## Work to be completed
Rewrite the listing below as a numbered list, leaving out the blank lines.

## Records supplied
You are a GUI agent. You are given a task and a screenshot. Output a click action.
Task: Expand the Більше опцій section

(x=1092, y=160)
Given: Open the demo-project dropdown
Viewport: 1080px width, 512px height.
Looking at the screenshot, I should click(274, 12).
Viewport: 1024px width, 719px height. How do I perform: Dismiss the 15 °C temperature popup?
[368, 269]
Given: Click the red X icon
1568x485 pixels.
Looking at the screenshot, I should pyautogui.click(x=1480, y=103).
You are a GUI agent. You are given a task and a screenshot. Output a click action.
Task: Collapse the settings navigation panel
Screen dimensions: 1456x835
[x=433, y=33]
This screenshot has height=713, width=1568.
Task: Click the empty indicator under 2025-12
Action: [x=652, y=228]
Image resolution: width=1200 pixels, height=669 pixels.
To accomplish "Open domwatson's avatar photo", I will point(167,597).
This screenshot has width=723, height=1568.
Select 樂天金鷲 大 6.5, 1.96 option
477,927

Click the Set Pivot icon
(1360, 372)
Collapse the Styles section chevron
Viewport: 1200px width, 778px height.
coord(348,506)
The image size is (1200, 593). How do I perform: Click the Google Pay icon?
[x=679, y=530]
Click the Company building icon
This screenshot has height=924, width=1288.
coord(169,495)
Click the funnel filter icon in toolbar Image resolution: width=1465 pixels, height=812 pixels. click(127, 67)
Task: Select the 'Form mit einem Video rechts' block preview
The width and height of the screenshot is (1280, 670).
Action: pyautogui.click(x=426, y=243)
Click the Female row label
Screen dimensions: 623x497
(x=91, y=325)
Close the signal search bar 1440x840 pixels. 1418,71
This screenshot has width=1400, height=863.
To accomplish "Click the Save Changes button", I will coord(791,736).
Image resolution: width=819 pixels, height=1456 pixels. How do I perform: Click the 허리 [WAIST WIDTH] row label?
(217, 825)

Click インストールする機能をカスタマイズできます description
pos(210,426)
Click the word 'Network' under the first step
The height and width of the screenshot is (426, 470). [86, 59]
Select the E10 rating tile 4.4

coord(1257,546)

## Written reply
1. You are a GUI agent. You are given a task and a screenshot. Output a click action.
2. Task: Expand the Більше опцій section
3. (x=1092, y=160)
4. Given: Open the demo-project dropdown
5. Viewport: 1080px width, 512px height.
6. Looking at the screenshot, I should click(274, 12).
7. Viewport: 1024px width, 719px height. How do I perform: Dismiss the 15 °C temperature popup?
8. [368, 269]
9. Given: Click the red X icon
10. 1568x485 pixels.
11. Looking at the screenshot, I should pyautogui.click(x=1480, y=103).
12. You are a GUI agent. You are given a task and a screenshot. Output a click action.
13. Task: Collapse the settings navigation panel
14. Screen dimensions: 1456x835
15. [x=433, y=33]
16. This screenshot has height=713, width=1568.
17. Task: Click the empty indicator under 2025-12
18. Action: [x=652, y=228]
19. Image resolution: width=1200 pixels, height=669 pixels.
20. To accomplish "Open domwatson's avatar photo", I will point(167,597).
21. This screenshot has width=723, height=1568.
22. Select 樂天金鷲 大 6.5, 1.96 option
23. 477,927
24. Click the Set Pivot icon
25. (1360, 372)
26. Collapse the Styles section chevron
27. Viewport: 1200px width, 778px height.
28. coord(348,506)
29. The image size is (1200, 593). How do I perform: Click the Google Pay icon?
30. [x=679, y=530]
31. Click the Company building icon
32. This screenshot has height=924, width=1288.
33. coord(169,495)
34. Click the funnel filter icon in toolbar Image resolution: width=1465 pixels, height=812 pixels. click(127, 67)
35. Task: Select the 'Form mit einem Video rechts' block preview
36. The width and height of the screenshot is (1280, 670).
37. Action: pyautogui.click(x=426, y=243)
38. Click the Female row label
39. Screen dimensions: 623x497
40. (x=91, y=325)
41. Close the signal search bar 1440x840 pixels. 1418,71
42. This screenshot has width=1400, height=863.
43. To accomplish "Click the Save Changes button", I will coord(791,736).
44. Image resolution: width=819 pixels, height=1456 pixels. How do I perform: Click the 허리 [WAIST WIDTH] row label?
45. (217, 825)
46. Click インストールする機能をカスタマイズできます description
47. pos(210,426)
48. Click the word 'Network' under the first step
49. The height and width of the screenshot is (426, 470). [86, 59]
50. Select the E10 rating tile 4.4
51. coord(1257,546)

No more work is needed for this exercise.